DataCenter Knowledge, IT Pro Today, Channel Futures, January 10, 2020, with comments from Satya Gupta
Microsoft is ending support for the popular OS, sparking key security concerns
In just two days on January 14, Microsoft is retiring Windows Server 2008 and other platforms. Even though Windows 2008 has been around for over a decade, it’s still one of the best liked and well used servers today. It’s not confirmed but a Microsoft executive said last summer that the OS is being used by 60 percent of the company’s server install base.
Three Options from Microsoft
Microsoft is offering a few options to its users. Data centers still using Windows Server 2008 can update the OS, mitigate or move to the cloud.
Companies who are able, can upgrade. Additional security is built into newer versions of operating systems so they’ll gain that immediate benefit. For some though, the update comes with unacceptable and prohibitive conditions.
For those who can’t upgrade, a second option is mitigation by adding security layers around the end-of-life (EOL) machines and purchasing Extended Security Updates (ESU). However, ESU is an expensive option, costing three quarters of the annual license.
Microsoft is offering companies a third option, which is to stay with their retiring Windows Server 2008 and run it in the cloud, Azure, where Microsoft will then provide three years of ESU free.
Complications Around Upgrades
Complications with upgrades frequently come when applications companies use daily won’t run on newer server editions, as well as hardware and driver issues. When everything is already working fine, the upgrade problem is a big inconvenience, especially if the version you’re on is being EOL’d by the manufacturer.

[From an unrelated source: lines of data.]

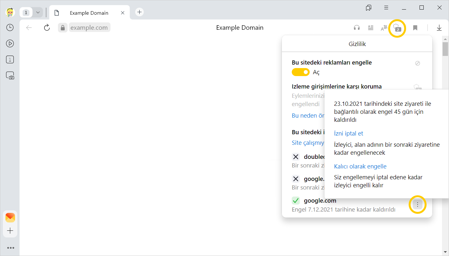Open reader mode icon in address bar
This screenshot has height=256, width=449.
tap(371, 28)
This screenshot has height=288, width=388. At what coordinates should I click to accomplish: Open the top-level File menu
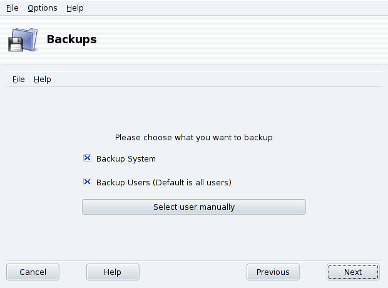(x=12, y=8)
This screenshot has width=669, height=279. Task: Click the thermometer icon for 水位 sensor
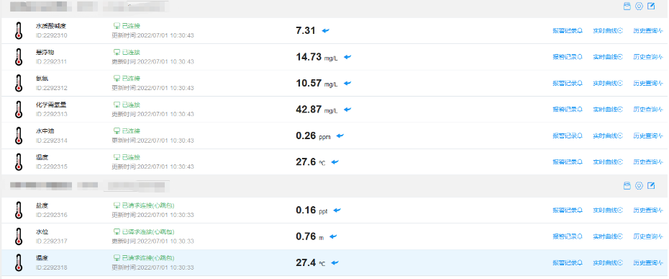click(x=19, y=236)
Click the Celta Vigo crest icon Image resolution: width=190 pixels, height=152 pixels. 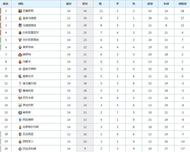point(20,83)
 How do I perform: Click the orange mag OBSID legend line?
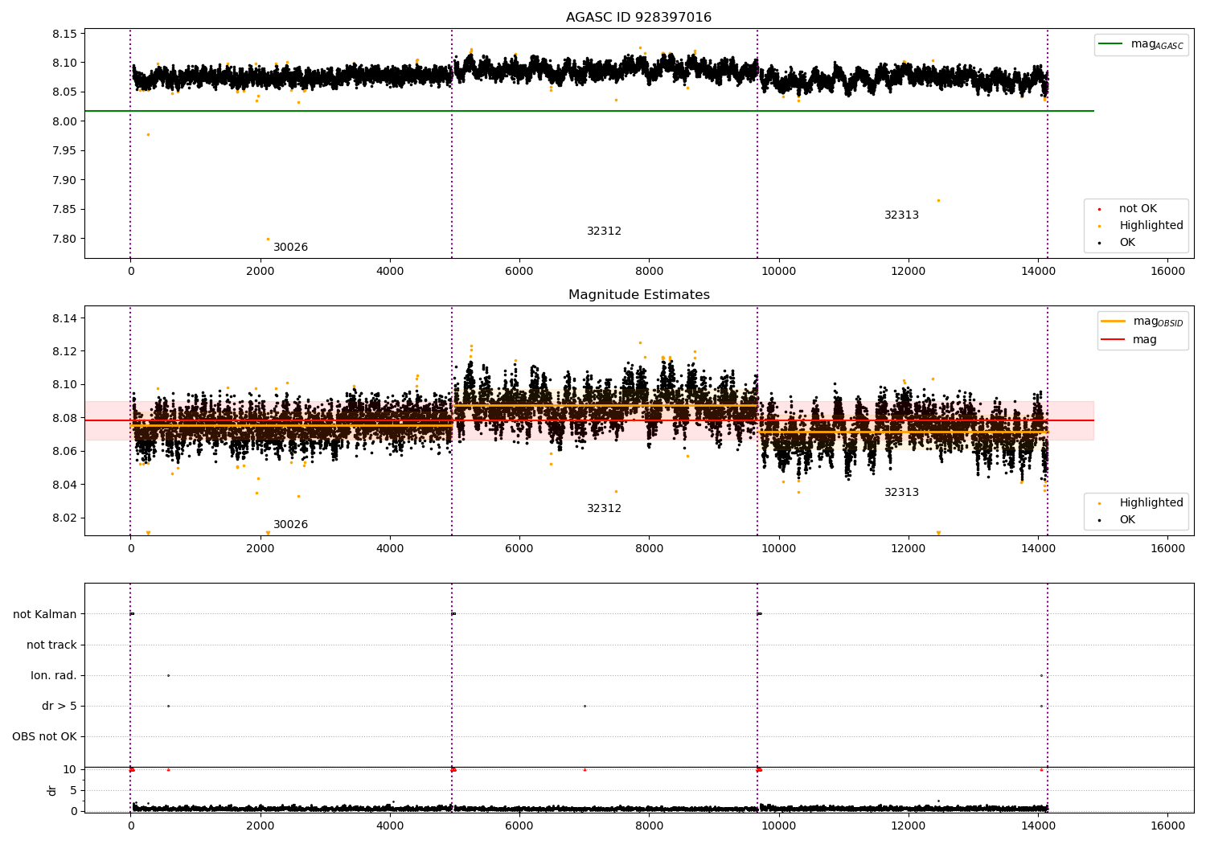[x=1114, y=322]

if an organization faces this predicament, that sometimes must close the door to the upgrade option. Industrial control systems are in a similar fix. Breaking critical applications creates problems these companies can’t afford. In this case, the Windows Server 2008 platform is one of the more stable systems out there. Sometimes third parties make the decision about the operating systems, effecting data centers and impacting individual organizations.
The Giant Internet Threat
By far the biggest risk of all is the Internet. Exposure of these servers to the Internet is highly dangerous, especially when running older software. Vulnerabilities in older systems are a regular cause of devastating cyber attacks. WannaCry spread so vastly because of a Windows vulnerability. Having retired software disallows having other security practices that modernize over time as well, like authentication and certificates, which also put companies more at risk.

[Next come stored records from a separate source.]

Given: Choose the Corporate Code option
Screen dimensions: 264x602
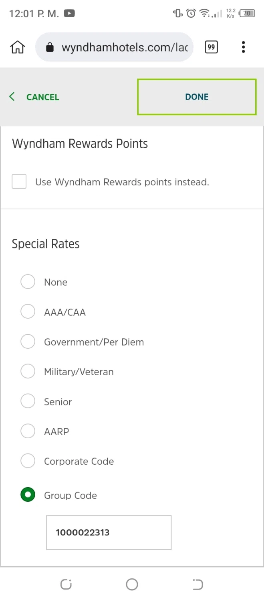Looking at the screenshot, I should coord(28,461).
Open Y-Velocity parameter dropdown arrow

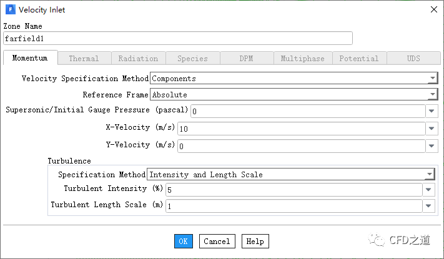432,146
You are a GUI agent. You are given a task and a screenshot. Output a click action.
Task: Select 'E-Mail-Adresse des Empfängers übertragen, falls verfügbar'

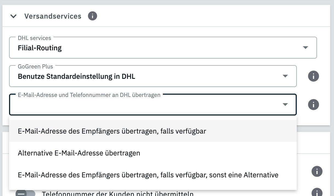112,131
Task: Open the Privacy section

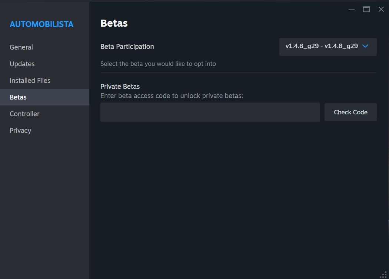Action: 20,131
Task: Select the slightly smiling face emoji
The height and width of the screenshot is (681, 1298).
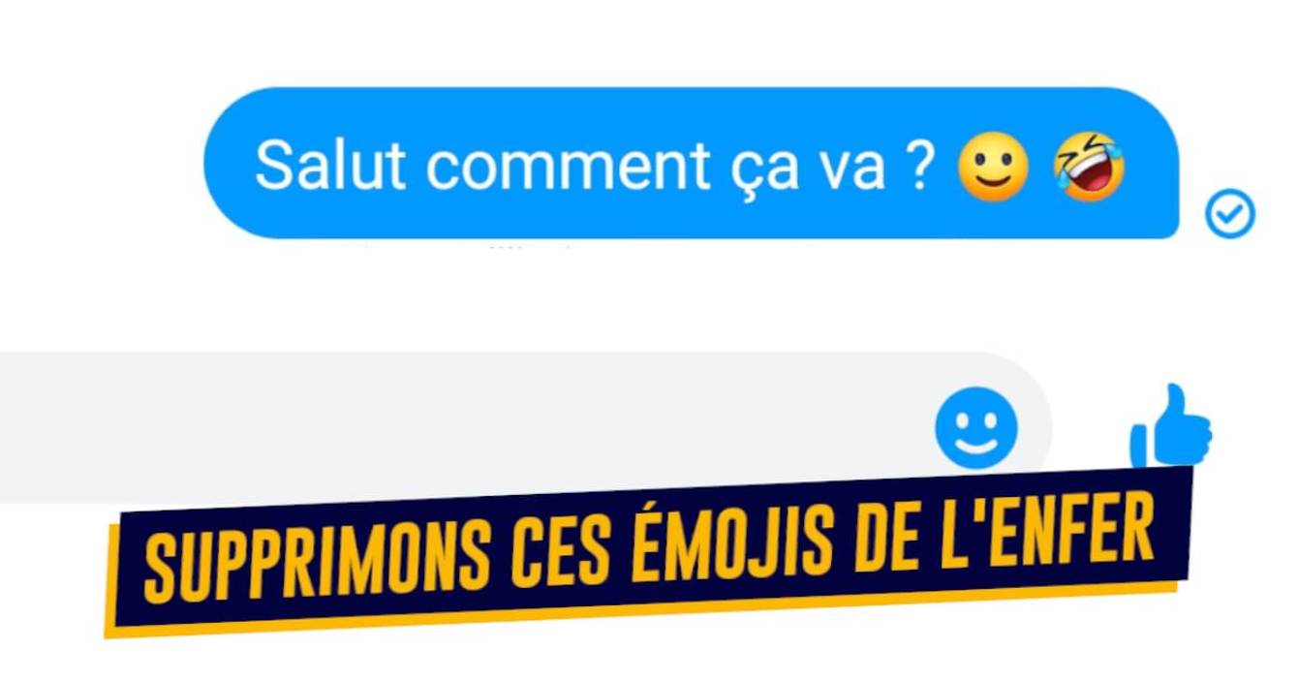Action: tap(992, 166)
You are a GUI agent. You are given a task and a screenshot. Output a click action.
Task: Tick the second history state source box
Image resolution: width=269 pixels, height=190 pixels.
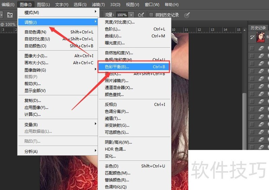tap(252, 56)
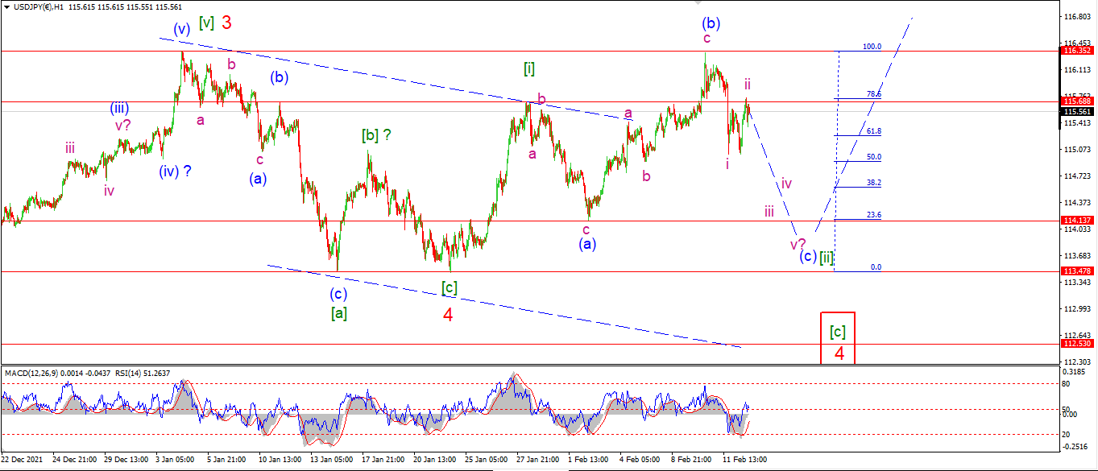The height and width of the screenshot is (471, 1098).
Task: Click the red boxed [c] 4 label
Action: click(x=838, y=337)
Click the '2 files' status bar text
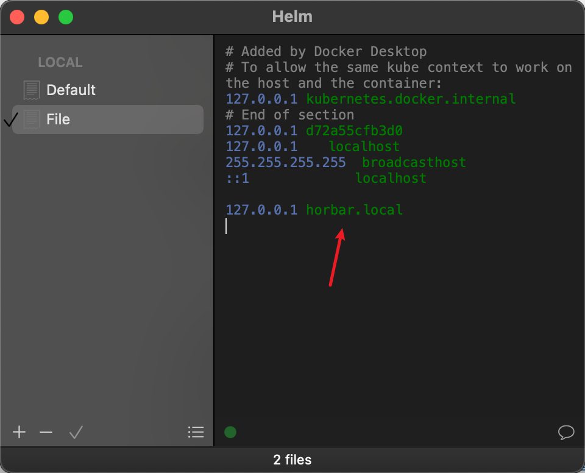 [293, 460]
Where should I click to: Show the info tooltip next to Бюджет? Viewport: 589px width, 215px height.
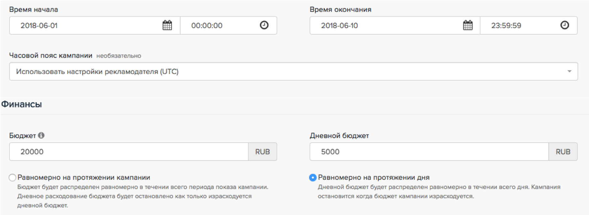41,135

Security alternatives include ensuring firewalls are in place. Also, placing newer computers in between the Internet and EOL systems where the new systems are patched and more up to date than the others. That will help but is it enough to fend off the attackers who are also well aware of this EOL timing and are intentionally seeking out these vulnerable machines? Known vulnerabilities discovered and breached by bad actors threaten the whole network or data center.

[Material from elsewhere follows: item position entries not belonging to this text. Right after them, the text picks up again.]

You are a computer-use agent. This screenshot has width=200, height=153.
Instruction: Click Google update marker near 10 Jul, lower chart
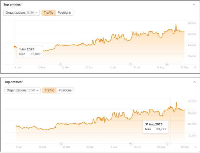[131, 143]
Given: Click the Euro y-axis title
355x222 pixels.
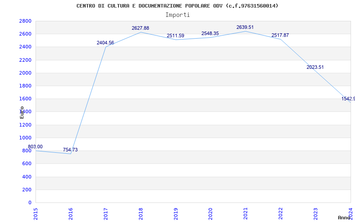Looking at the screenshot, I should pyautogui.click(x=22, y=112).
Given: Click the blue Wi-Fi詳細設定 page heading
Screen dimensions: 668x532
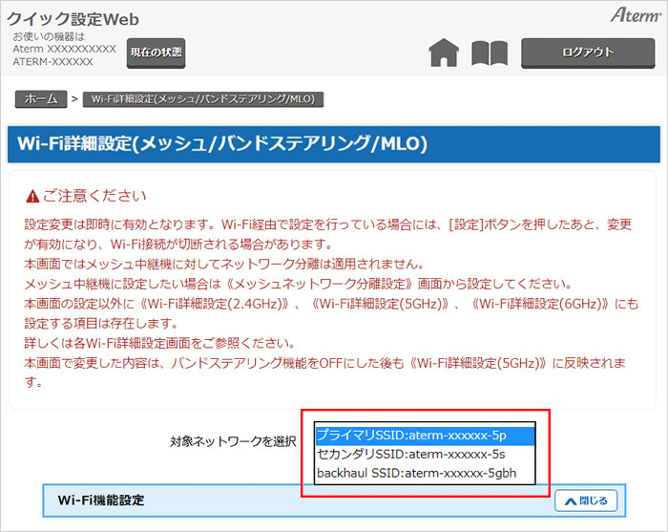Looking at the screenshot, I should [x=222, y=144].
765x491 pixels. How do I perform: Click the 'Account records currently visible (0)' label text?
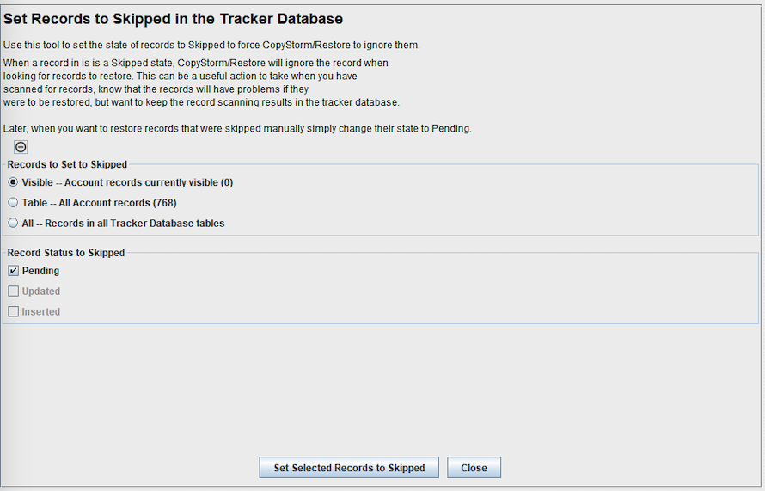pos(149,182)
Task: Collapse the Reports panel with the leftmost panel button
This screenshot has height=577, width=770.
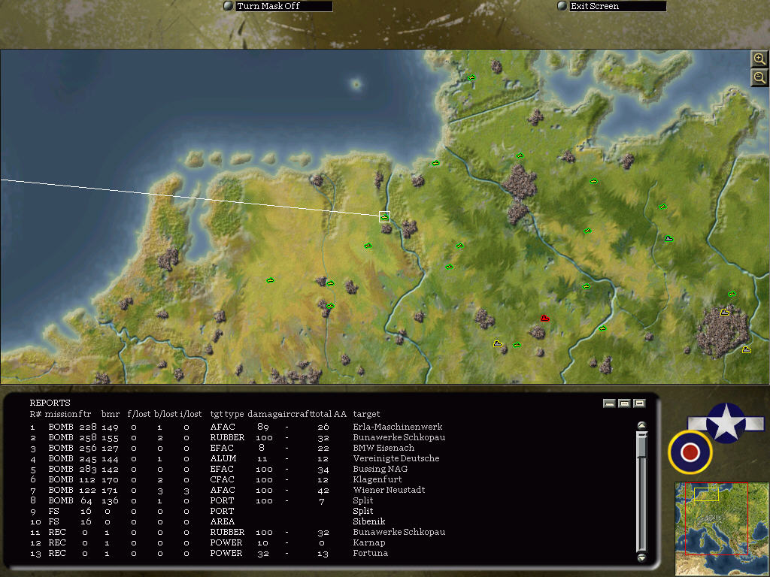Action: pyautogui.click(x=609, y=403)
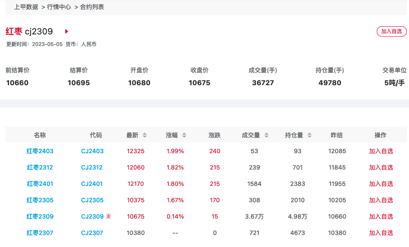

Cyber insurance isn’t the safety net either. They’ve been pushing back on some claims and their requirements are getting more refined as they figure out this complex market. Expect them to include clauses in policies that if outdated systems in the environment are the cause of a breach, claims will be nullified.
Given how widely deployed Windows Server 2008 is, there's a lot at stake, said Satya Gupta, founder and CTO at Virsec Systems, a San Jose-based cybersecurity vendor.
"Inevitably, a huge number of these servers will remain online, many of them protecting aging infrastructure and healthcare systems," he said. "Unfortunately, it will likely take another global security crisis, like WannaCry or NotPetya, before many of these stragglers catch up."
If EOL servers are essential in your infrastructure, extra security layers are a necessity to protect it.